Until then, you can lean on major rankings and various media and predictive model rankings to help you make informed college football betting decisions. You can even use these college football standings to help develop your own rankings based on betting success.

The College Football Playoff rankings determine which teams will play for the national championship and in the biggest of the New Year’s Day bowl games. You can bet the teams on the top of this ranking are winning more often than not.

The preseason AP and Coaches polls have both proven to be remarkably accurate in predicting which teams will make the CFP and even who will win a Bowl Game, with the team with the higher preseason ranking winning close to 60% of the time.

Computer-based rankings

The hundreds of computer-based college football rankings you can find all over the internet can also help.

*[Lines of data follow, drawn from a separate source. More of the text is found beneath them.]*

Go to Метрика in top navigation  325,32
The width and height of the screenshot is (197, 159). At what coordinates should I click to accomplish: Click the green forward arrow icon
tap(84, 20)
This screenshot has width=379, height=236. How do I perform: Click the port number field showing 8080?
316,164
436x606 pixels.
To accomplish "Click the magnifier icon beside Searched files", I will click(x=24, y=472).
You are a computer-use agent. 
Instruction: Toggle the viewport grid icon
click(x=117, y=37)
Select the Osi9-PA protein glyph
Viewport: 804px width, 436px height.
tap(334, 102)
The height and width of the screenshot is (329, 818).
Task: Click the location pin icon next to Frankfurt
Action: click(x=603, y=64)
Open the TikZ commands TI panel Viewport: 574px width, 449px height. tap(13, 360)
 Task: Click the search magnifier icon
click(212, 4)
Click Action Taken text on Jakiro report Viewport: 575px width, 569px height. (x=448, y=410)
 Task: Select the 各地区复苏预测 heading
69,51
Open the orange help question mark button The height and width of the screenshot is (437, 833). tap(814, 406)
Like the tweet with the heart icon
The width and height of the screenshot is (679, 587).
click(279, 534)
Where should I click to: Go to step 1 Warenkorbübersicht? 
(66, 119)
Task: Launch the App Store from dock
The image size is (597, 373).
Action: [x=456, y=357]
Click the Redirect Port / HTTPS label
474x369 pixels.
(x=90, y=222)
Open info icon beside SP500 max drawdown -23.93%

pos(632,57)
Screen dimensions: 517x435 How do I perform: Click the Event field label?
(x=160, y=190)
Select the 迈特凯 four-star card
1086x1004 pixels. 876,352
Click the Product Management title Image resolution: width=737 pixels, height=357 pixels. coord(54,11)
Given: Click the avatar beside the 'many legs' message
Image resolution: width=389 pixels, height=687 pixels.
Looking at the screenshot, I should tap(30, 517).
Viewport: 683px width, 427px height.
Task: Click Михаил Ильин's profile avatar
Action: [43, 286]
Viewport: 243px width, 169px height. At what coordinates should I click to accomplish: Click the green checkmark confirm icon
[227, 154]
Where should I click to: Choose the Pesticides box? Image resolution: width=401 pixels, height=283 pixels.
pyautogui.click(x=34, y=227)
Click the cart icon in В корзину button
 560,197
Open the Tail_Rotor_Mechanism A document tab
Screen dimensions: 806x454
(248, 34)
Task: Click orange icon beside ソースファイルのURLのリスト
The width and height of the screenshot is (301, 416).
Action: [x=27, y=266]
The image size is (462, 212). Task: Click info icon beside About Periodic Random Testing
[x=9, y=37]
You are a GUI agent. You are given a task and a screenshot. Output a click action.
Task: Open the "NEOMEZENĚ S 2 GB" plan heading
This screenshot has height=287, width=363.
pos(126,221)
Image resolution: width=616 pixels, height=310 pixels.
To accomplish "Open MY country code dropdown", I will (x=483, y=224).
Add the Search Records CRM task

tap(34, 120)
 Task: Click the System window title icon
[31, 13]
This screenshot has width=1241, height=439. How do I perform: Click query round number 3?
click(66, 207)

The problem is many have a tough time quantifying strength of schedule and may give too much or too little credit to the margin of victory in a sport where running up the score is discouraged.

Of course, there are some computer-based college football rankings that consider in-game data alongside the final results and stats and these can be even more accurate.

ESPN’s Football Power Index is one such ranking. It can help predict what’s next for a team by basing its rankings on data compiled from every drive. Bill Connelly’s S&P+ does something similar while coming up with a whole new set of analytics for college football.

The Massey-Peabody Index, developed by a professor at the Wharton School of Business and a professional sports bettor, takes predictive college football modeling back to basic stats. The Fremeau Efficiency Index focuses on a points-per-possession stat to determine ranking.

There are dozens of these rankings out there, it’s just a matter of deciding which one is built on the stats you think are critical to winning college football games.

Either way, using a combination of all these rankings to develop your own Top 25 NCAA Football rankings is a good research-based way to improve your FBS picks and become successful betting NCAA college football.

Key takeaways on college football rankings

The major college football ranking systems identify the top NCAA Division I FBS teams throughout the college football season.

The AP Top 25 Poll, USA Today Coaches Poll, and College Football Playoff rankings all help determine who plays for the NCAA FBS National Championship. They also help Michigan sportsbooks set lines and post odds on every FBS game.

These rankings can help you make more informed NCAA FBS college football picks and the dozens more media and predictive model rankings out there can help as well. As such, college football ranking will remain a big part of NCAA Division I FBS football and NCAA Division I FBS football betting for decades to come.